(DATASET begins)

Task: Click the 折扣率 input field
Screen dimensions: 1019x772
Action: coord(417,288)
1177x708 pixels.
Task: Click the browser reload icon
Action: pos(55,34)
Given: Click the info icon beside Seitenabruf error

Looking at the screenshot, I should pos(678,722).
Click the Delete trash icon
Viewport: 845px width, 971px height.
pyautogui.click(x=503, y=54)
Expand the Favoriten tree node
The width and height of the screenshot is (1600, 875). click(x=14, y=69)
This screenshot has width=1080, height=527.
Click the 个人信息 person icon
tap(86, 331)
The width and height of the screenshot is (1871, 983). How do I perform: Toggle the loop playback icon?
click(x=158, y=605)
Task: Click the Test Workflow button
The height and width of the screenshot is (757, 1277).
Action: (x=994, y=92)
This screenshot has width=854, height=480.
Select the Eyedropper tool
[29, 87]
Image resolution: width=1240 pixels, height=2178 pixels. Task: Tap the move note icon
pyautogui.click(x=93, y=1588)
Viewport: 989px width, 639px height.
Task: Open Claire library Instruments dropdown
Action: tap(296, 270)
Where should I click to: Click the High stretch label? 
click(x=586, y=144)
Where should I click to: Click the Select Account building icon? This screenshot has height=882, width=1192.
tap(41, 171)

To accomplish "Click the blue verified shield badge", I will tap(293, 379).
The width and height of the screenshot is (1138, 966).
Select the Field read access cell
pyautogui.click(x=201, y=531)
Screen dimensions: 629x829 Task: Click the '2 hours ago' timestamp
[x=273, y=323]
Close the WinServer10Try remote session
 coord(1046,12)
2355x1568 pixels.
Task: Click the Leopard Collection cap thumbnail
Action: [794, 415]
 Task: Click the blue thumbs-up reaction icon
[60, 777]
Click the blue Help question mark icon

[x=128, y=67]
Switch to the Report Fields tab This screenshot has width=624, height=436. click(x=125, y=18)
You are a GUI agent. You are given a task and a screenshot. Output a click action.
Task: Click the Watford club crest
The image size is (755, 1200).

(DATASET ends)

### YOUR OBJECTIVE
Retype the material in full. Keep every character as it is.

### FINISHED EXERCISE
Task: Click the 折扣率 input field
Screen dimensions: 1019x772
Action: coord(417,288)
1177x708 pixels.
Task: Click the browser reload icon
Action: pos(55,34)
Given: Click the info icon beside Seitenabruf error

Looking at the screenshot, I should pos(678,722).
Click the Delete trash icon
Viewport: 845px width, 971px height.
pyautogui.click(x=503, y=54)
Expand the Favoriten tree node
The width and height of the screenshot is (1600, 875). click(x=14, y=69)
This screenshot has width=1080, height=527.
Click the 个人信息 person icon
tap(86, 331)
The width and height of the screenshot is (1871, 983). How do I perform: Toggle the loop playback icon?
click(x=158, y=605)
Task: Click the Test Workflow button
The height and width of the screenshot is (757, 1277).
Action: (x=994, y=92)
This screenshot has width=854, height=480.
Select the Eyedropper tool
[29, 87]
Image resolution: width=1240 pixels, height=2178 pixels. Task: Tap the move note icon
pyautogui.click(x=93, y=1588)
Viewport: 989px width, 639px height.
Task: Open Claire library Instruments dropdown
Action: tap(296, 270)
Where should I click to: Click the High stretch label? 
click(x=586, y=144)
Where should I click to: Click the Select Account building icon? This screenshot has height=882, width=1192.
tap(41, 171)

To accomplish "Click the blue verified shield badge", I will tap(293, 379).
The width and height of the screenshot is (1138, 966).
Select the Field read access cell
pyautogui.click(x=201, y=531)
Screen dimensions: 629x829 Task: Click the '2 hours ago' timestamp
[x=273, y=323]
Close the WinServer10Try remote session
 coord(1046,12)
2355x1568 pixels.
Task: Click the Leopard Collection cap thumbnail
Action: [794, 415]
 Task: Click the blue thumbs-up reaction icon
[60, 777]
Click the blue Help question mark icon

[x=128, y=67]
Switch to the Report Fields tab This screenshot has width=624, height=436. click(x=125, y=18)
You are a GUI agent. You are given a task and a screenshot. Output a click action.
Task: Click the Watford club crest
The image size is (755, 1200).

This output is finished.